Begin

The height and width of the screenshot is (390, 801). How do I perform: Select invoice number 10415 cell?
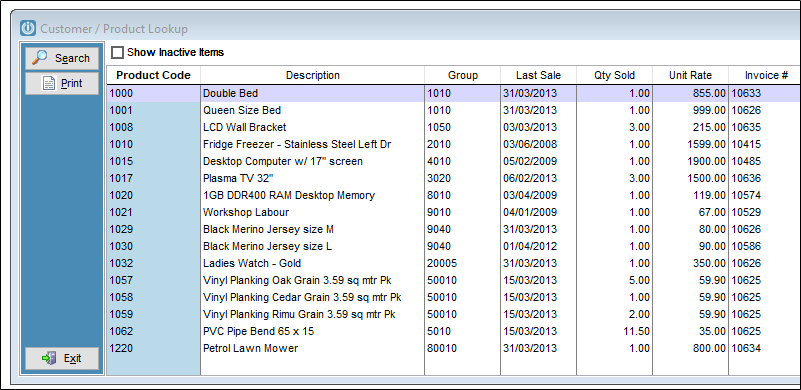[746, 144]
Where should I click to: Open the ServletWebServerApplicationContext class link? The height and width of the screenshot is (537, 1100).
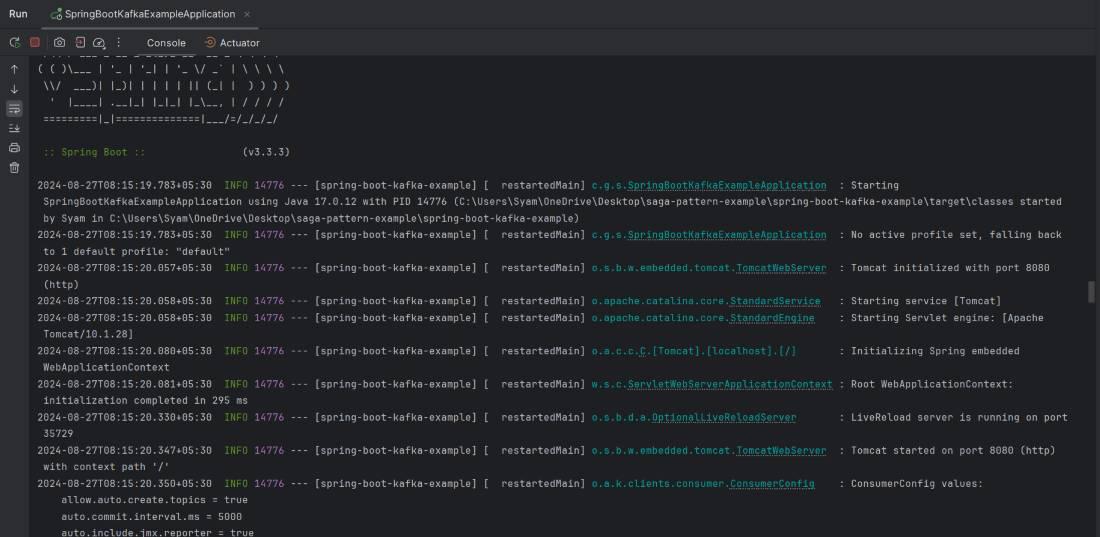729,384
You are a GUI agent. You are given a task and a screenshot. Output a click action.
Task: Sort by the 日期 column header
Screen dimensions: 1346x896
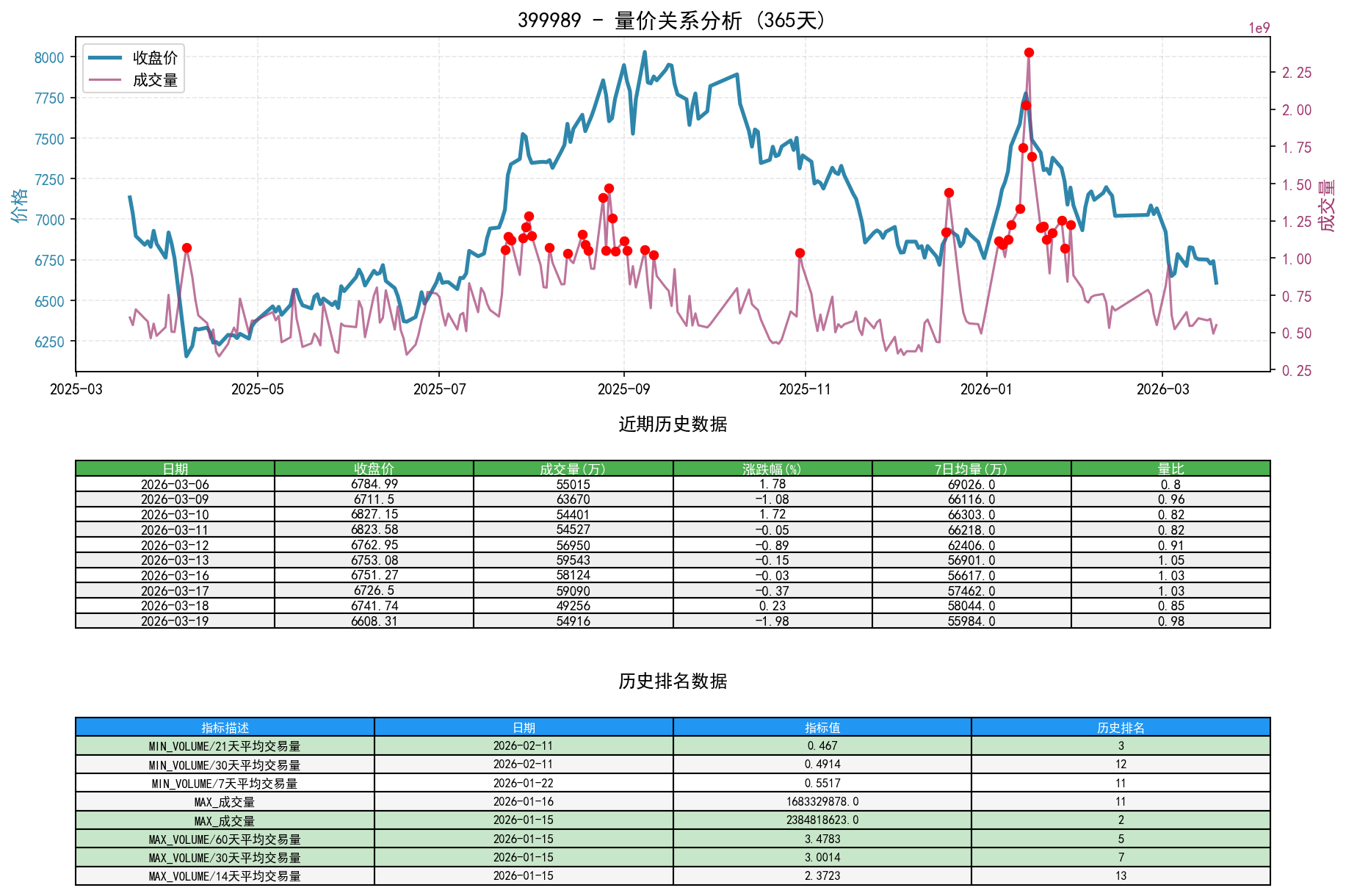pos(175,467)
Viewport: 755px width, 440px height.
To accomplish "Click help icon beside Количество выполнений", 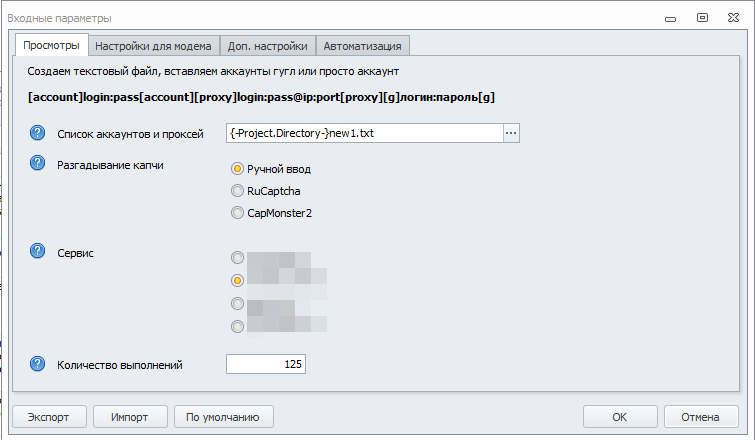I will [x=39, y=364].
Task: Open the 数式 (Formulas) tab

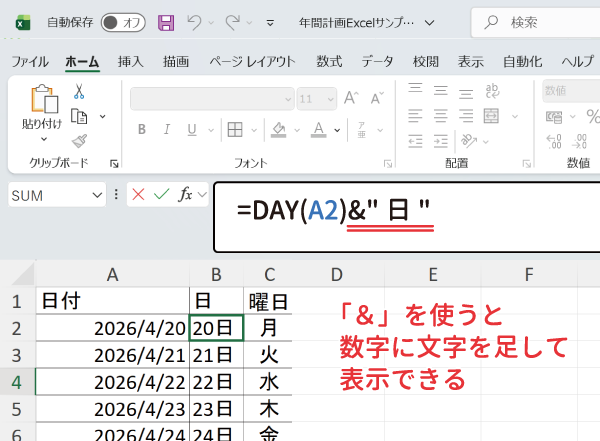Action: point(329,61)
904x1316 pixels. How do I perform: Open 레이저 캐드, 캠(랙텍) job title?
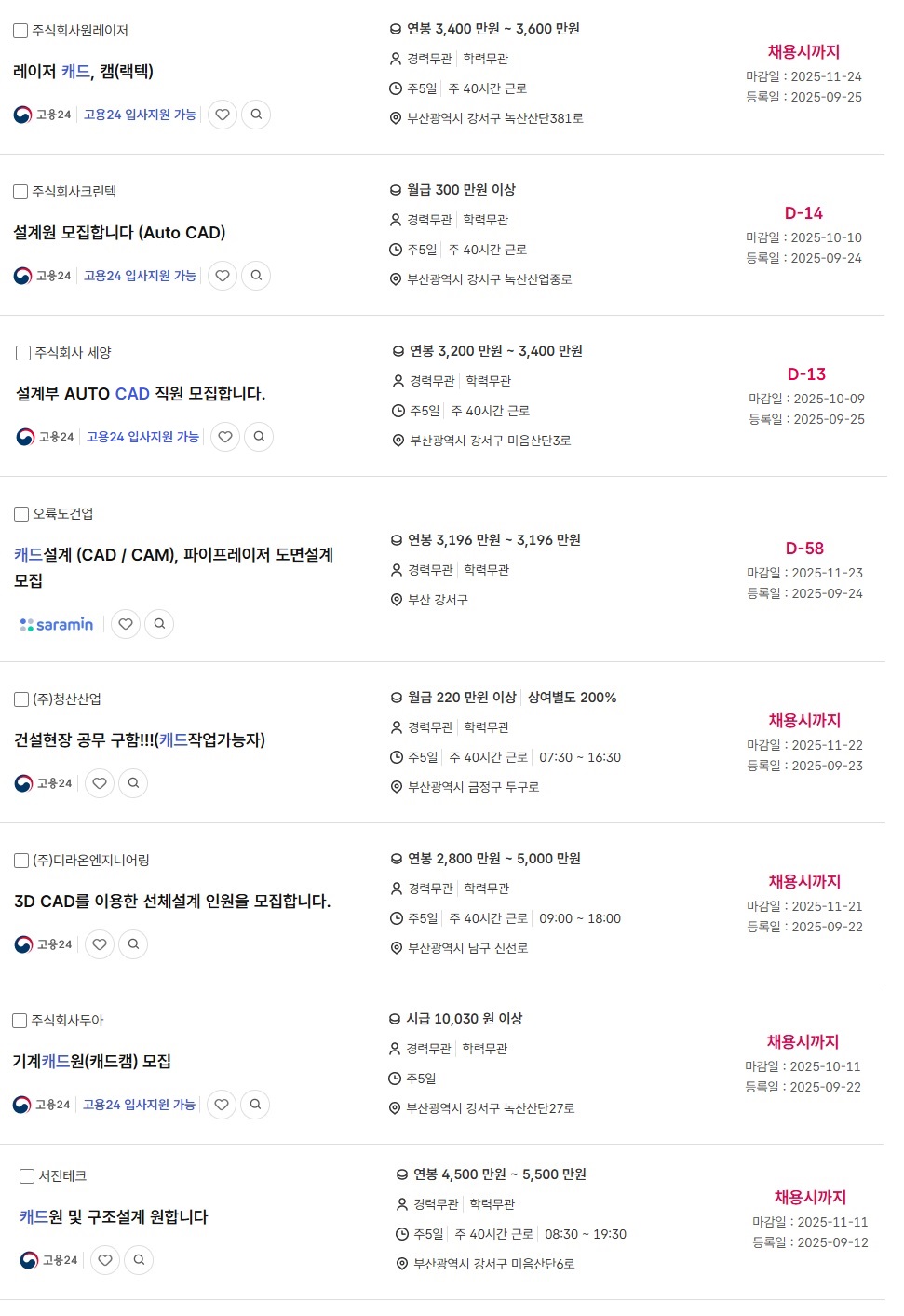(x=84, y=72)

End

• Exercise objective: Starting with the line containing "904x1316 pixels. How" and continuing through the end of the material, reproduce every line, requests included, and rescale each coordinate in the answers by a factor of 2.25, rounding to whole numbers with halves rounded up. Omit the pictures from your reply.

• Task result:
904x1316 pixels. How do I perform: Open 레이저 캐드, 캠(랙텍) job title?
(x=189, y=162)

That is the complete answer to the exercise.